- ABOUT THIS EXERCISE: In the abstract on endoscopic laser treatment of adult subglottic stenosis, how many patients needed a repeat procedure, and at what average interval?

- EXCERPT:
***
Objectives/Hypothesis: To assess the efficacy of endoscopic laser radial incisions with mitomycin-C application (ELRM) in managing adult subglottic stenosis (SGS).

Study Design: Retrospective case series review.

Methods: Fifteen consecutive cases of adult SGS treated with ELRM at a single tertiary referral center over three years were reviewed. Subjects with SGS secondary to Wegener's granulomatosis (WG) and idiopathic SGS were included. Patients with cartilaginous SGS were excluded. The primary outcome measure was postoperative reduction in symptoms. Secondary outcome measures included total number of procedures required to relieve symptoms, interval between procedures, and improvement in pulmonary function tests when available. In addition to surgery, 14 of 15 patients were treated medically for reflux.

Results: Ten women and five men with average age 48 years were identified. Ten patients had idiopathic SGS and five had WG. The predominant presenting symptom was dyspnea on exertion in all patients. All subjects reported at least a temporary postoperative reduction in symptoms. Six patients (40%) required only one ELRM and nine patients (60%) required repeat ELRM at an average interval of 9 months. The average interval for the six patients with idiopathic etiology requiring a second procedure was 9 months. One subject with WG required four procedures. His interval improved from 2.5 to 7 months between procedures. Evidence of extrathoracic airway obstruction resolved in three of four patients with pre and postoperative pulmonary function tests.

Conclusions: ELRM is an effective method of managing SGS associated with idiopathic causes. In patients with WG, ELRM reduced airway associated symptoms and avoided need for tracheotomy.
***
- DATA EXCERPTS:
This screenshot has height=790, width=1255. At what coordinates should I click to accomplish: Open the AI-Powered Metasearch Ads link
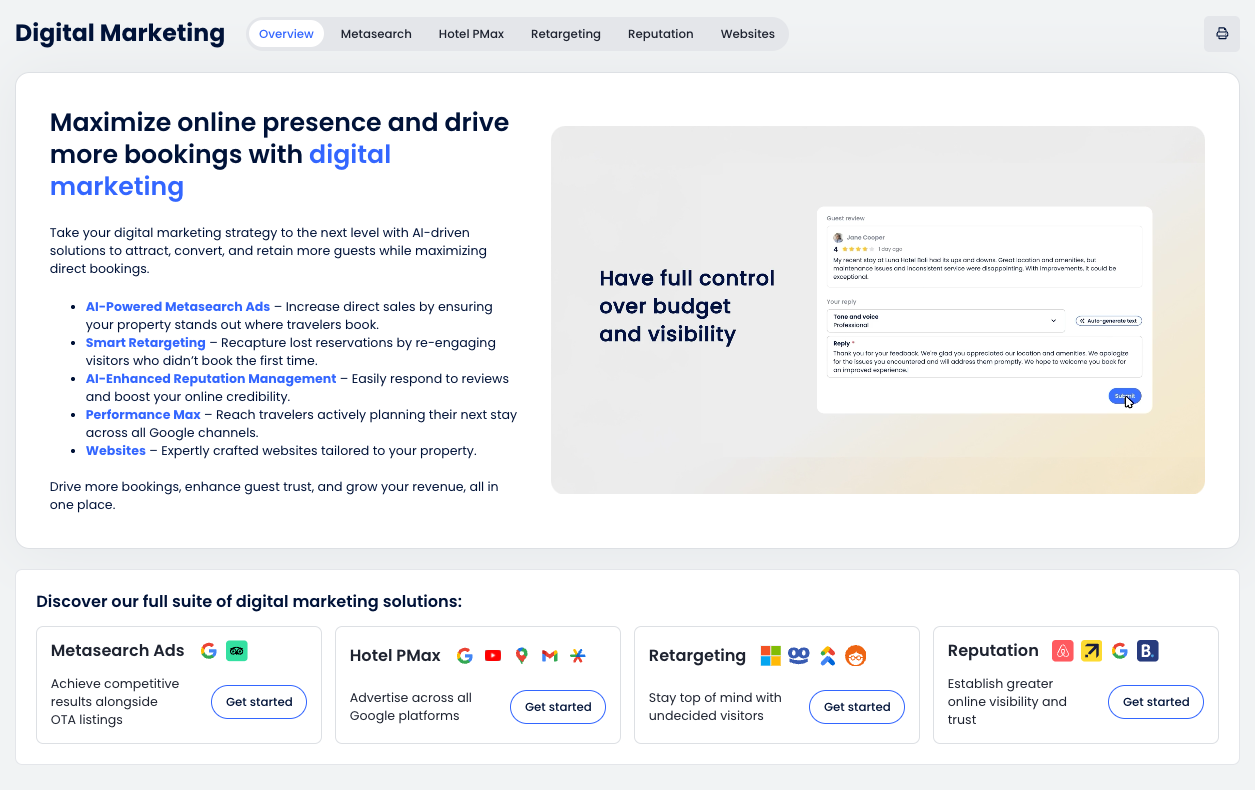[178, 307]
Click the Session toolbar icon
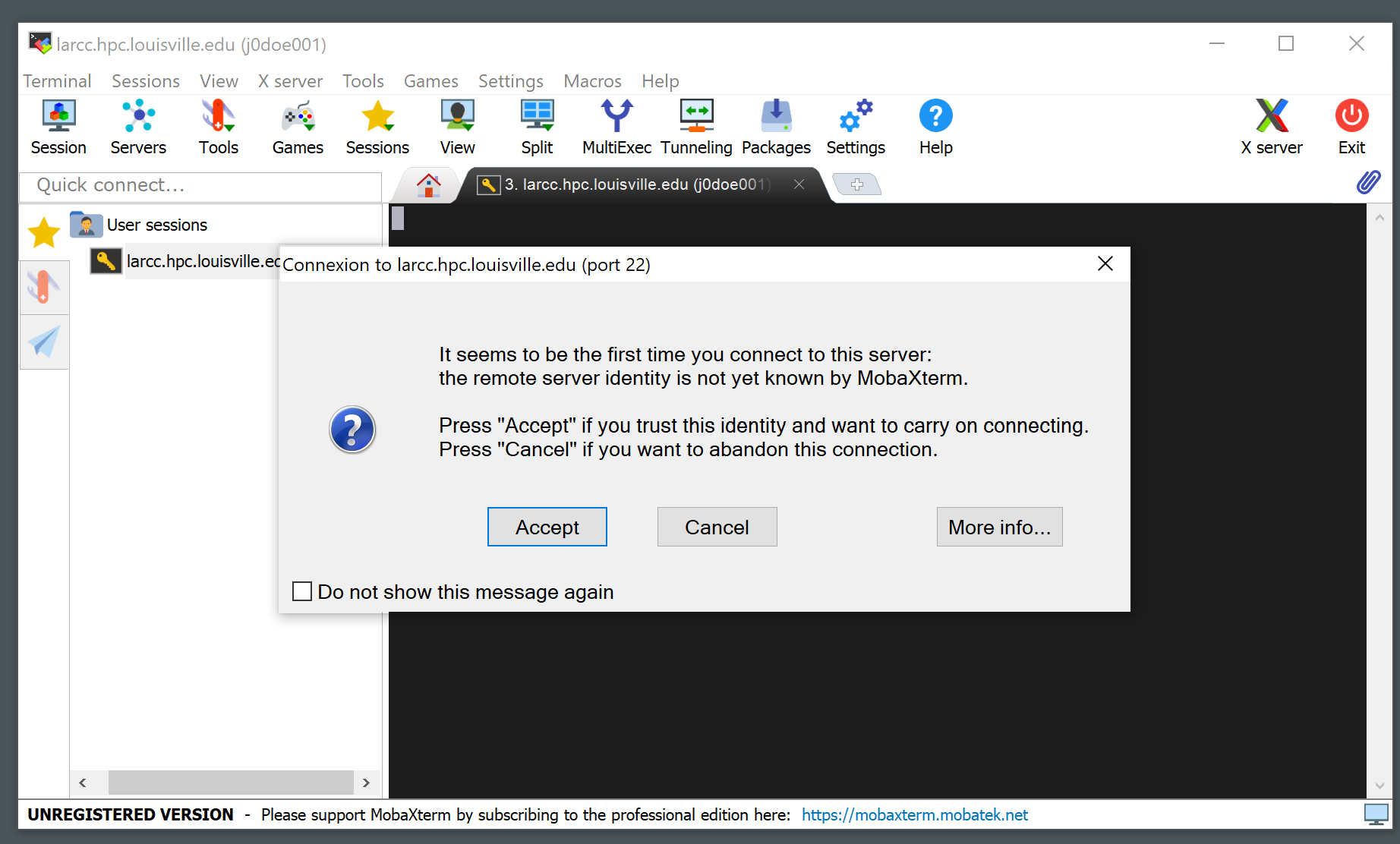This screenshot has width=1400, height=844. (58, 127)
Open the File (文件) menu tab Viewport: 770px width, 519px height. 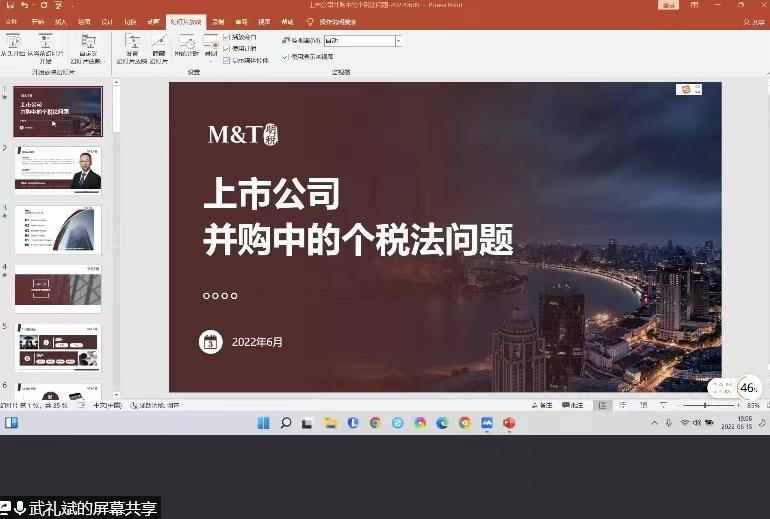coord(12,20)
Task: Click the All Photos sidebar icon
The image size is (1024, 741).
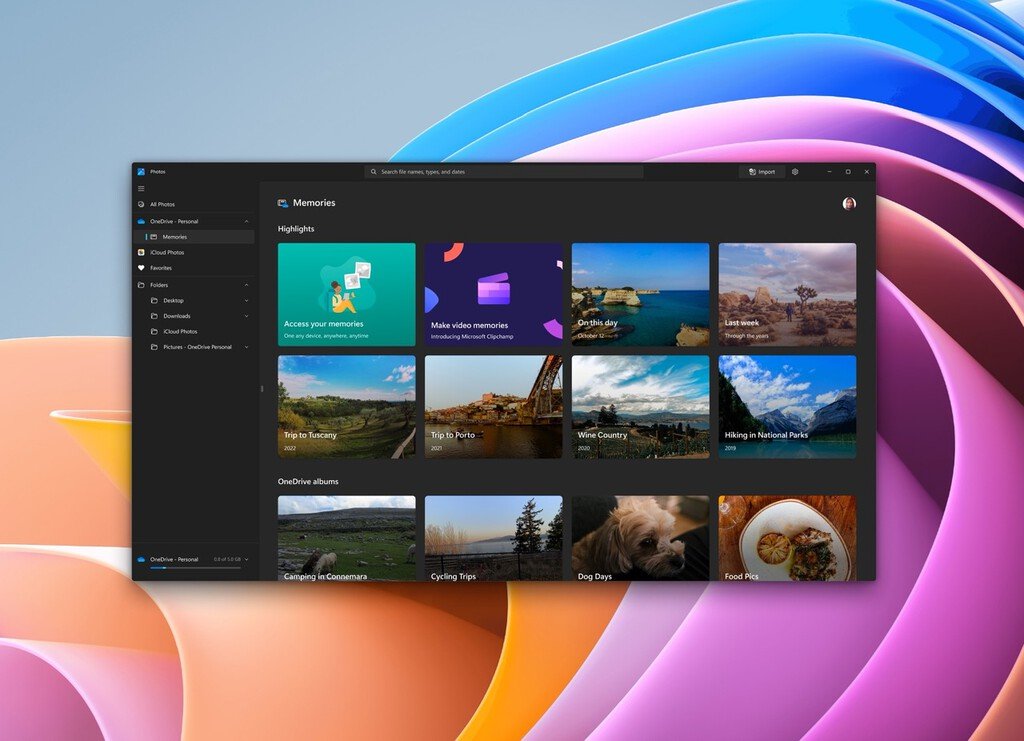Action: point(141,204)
***
- TASK RESULT: Nine patients (60%) needed a repeat procedure, at an average interval of 9 months.